Ab dem Jahr 1921 hemmte die Geldentwertung die Investitionstätigkeit. Dennoch erfolgten hohe Gewinnausschüttungen mit einer Kapitalrentabilität von 19,5 %. Im Zeitraum von 1925 bis 1928 lief in der Zementindustrie eine Rationalisierungswelle, als Antwort auf die stark gestiegenen Löhne. Letztere hatten bis dahin aber noch immer einen vergleichsweise geringen Anteil an den Produktionskosten. Die Rationalisierungen gingen meist einher mit Kapazitätserweiterungen und führten zu Aufbau weiterer Überkapazitäten. Mit dem Beginn der wirtschaftlichen Rezession in den Folgejahren kämpfte man mit Liquiditätsproblemen und geriet in die Verlustzone.

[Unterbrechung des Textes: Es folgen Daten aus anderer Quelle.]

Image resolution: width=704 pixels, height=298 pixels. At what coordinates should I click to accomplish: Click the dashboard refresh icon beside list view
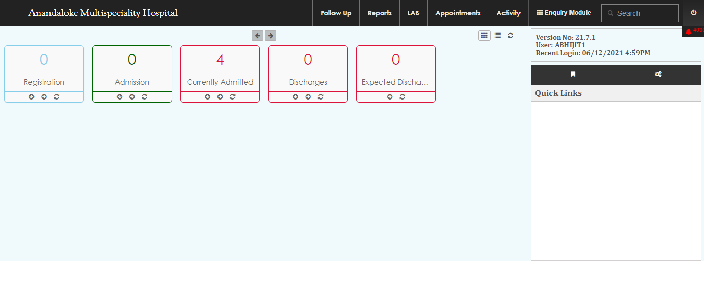point(510,36)
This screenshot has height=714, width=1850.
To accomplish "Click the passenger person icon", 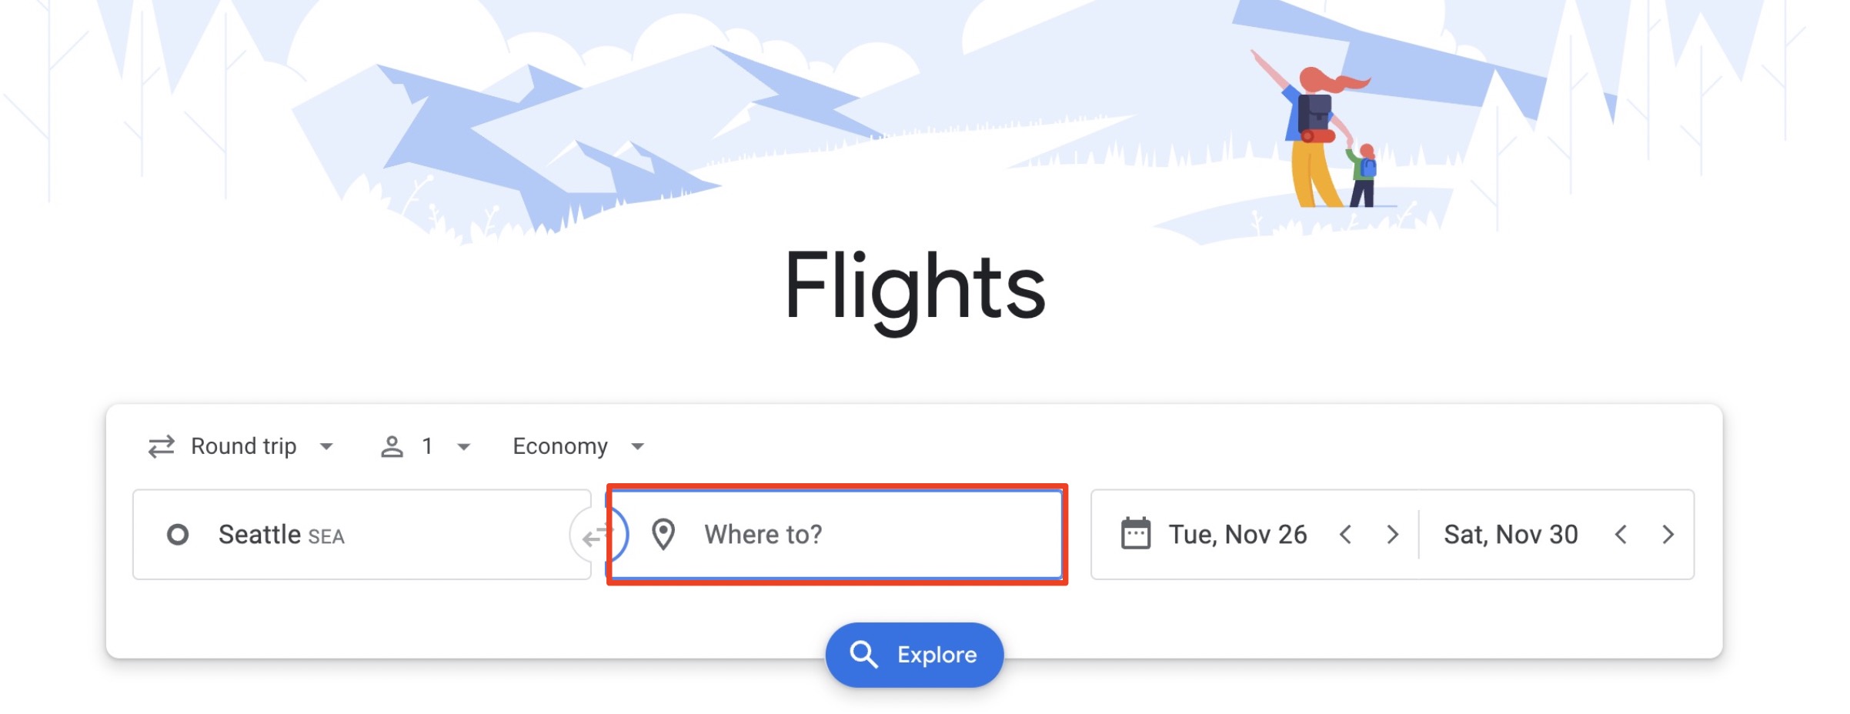I will point(393,445).
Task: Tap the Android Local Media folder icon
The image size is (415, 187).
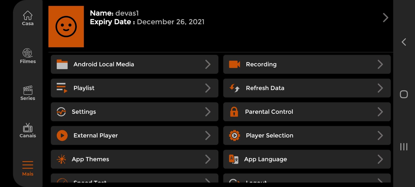Action: point(62,64)
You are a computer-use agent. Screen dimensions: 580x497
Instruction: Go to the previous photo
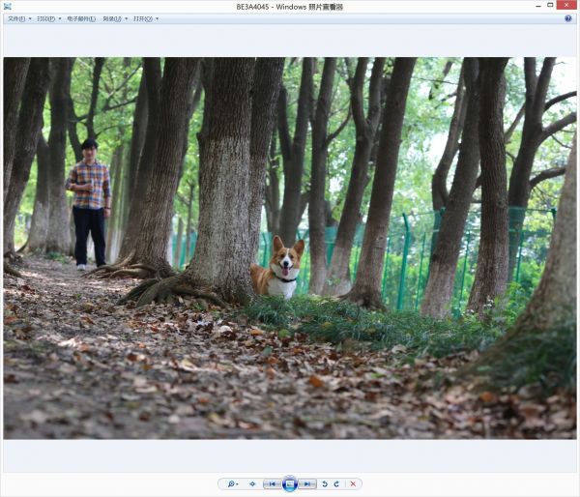(273, 483)
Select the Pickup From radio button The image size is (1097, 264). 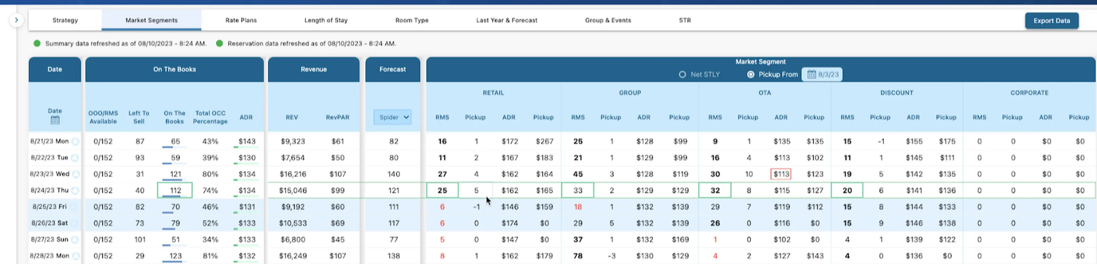pos(750,75)
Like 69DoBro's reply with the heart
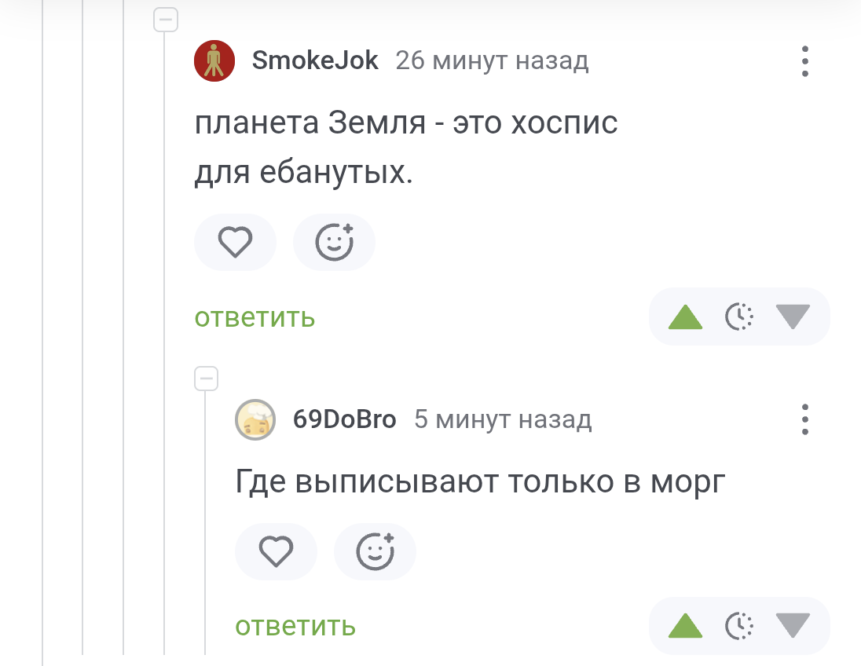Screen dimensions: 861x666 coord(276,551)
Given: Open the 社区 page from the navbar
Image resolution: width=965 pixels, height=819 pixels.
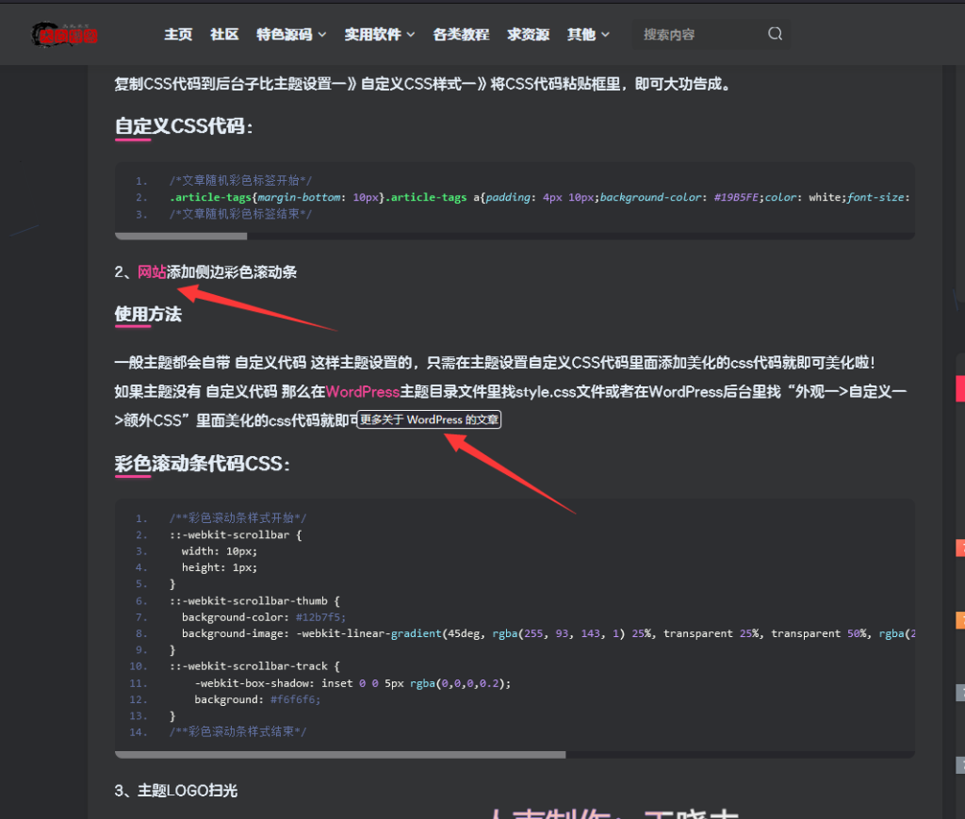Looking at the screenshot, I should pos(223,34).
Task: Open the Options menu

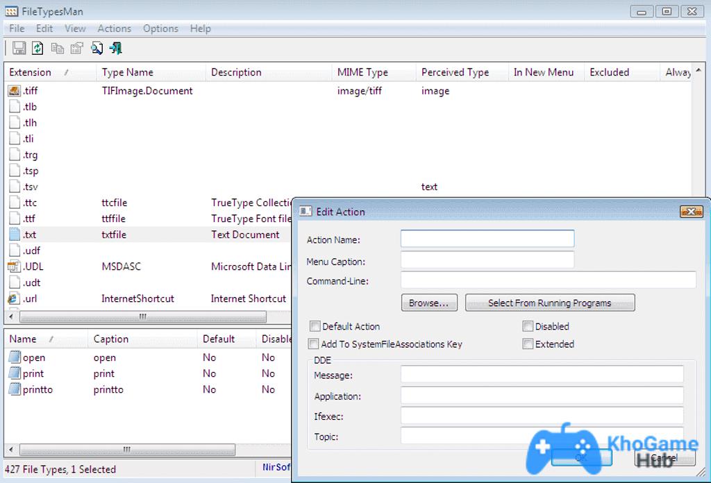Action: pos(160,28)
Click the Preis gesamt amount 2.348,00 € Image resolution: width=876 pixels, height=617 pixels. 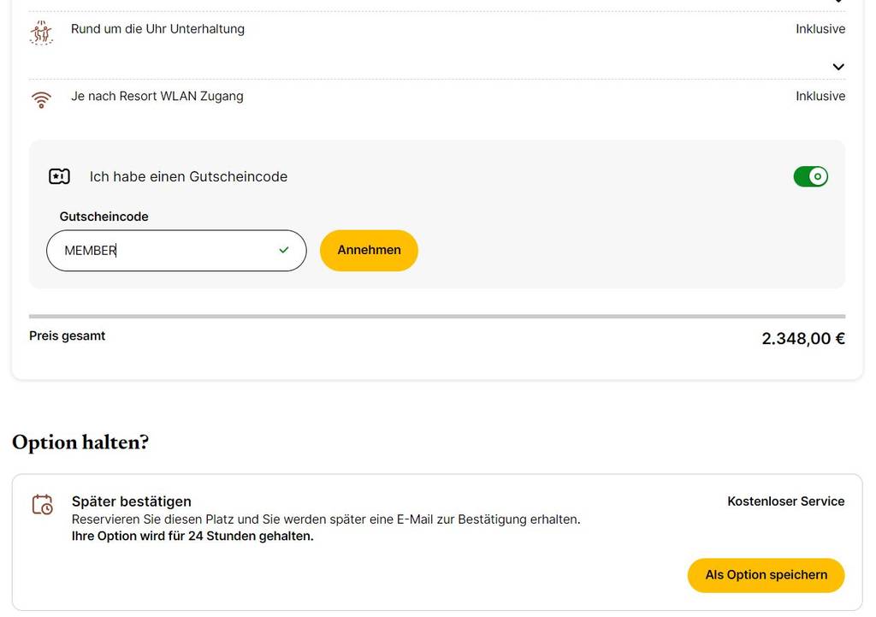tap(803, 338)
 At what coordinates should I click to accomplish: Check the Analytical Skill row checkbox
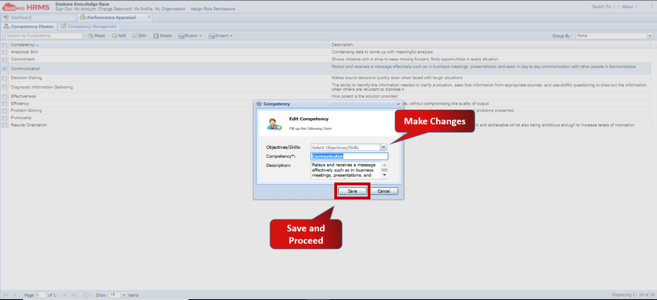point(4,52)
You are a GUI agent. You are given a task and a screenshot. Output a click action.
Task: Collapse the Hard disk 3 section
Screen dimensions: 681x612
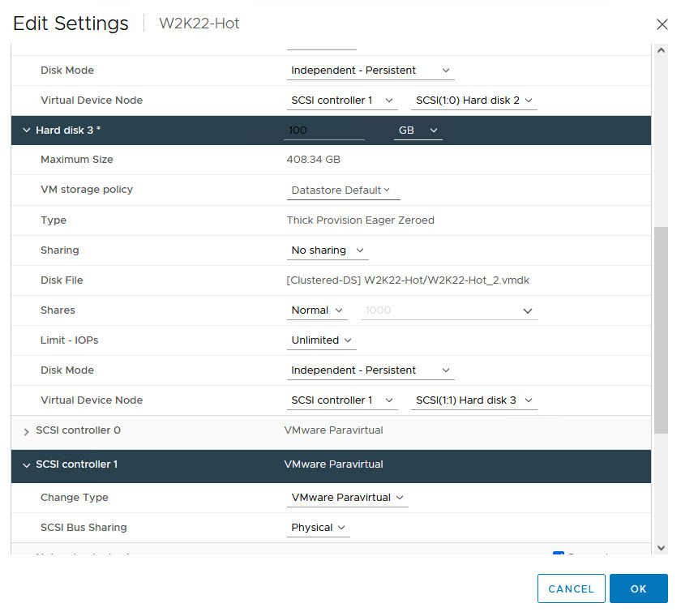pos(26,131)
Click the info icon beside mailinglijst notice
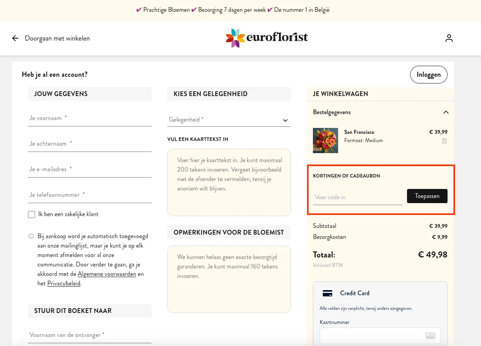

Der Anstieg der Bautätigkeit infolge der Arbeitsbeschaffungsmaßnahmen der Nationalsozialisten brachte eine Erholung des Zementmarktes. Nach längerer Investitionszurückhaltung nahm die Teutonia 1934 die erste Lepolofenanlage mit 280.000 Jahrestonnen in Betrieb. Sie lieferte große Mengen Deckenzemente für die Reichsautobahn und investierte in weitere Betriebsverbesserungen. Während des Krieges ersetzten französische und russische Kriegsgefangene die eingezogenen deutschen Arbeiter. Die Auslastung der Teutonia erreichte 1943 nur noch 36 %. In diesem Jahr übernahm Emma Lange die Leitung des Unternehmens bis 1948.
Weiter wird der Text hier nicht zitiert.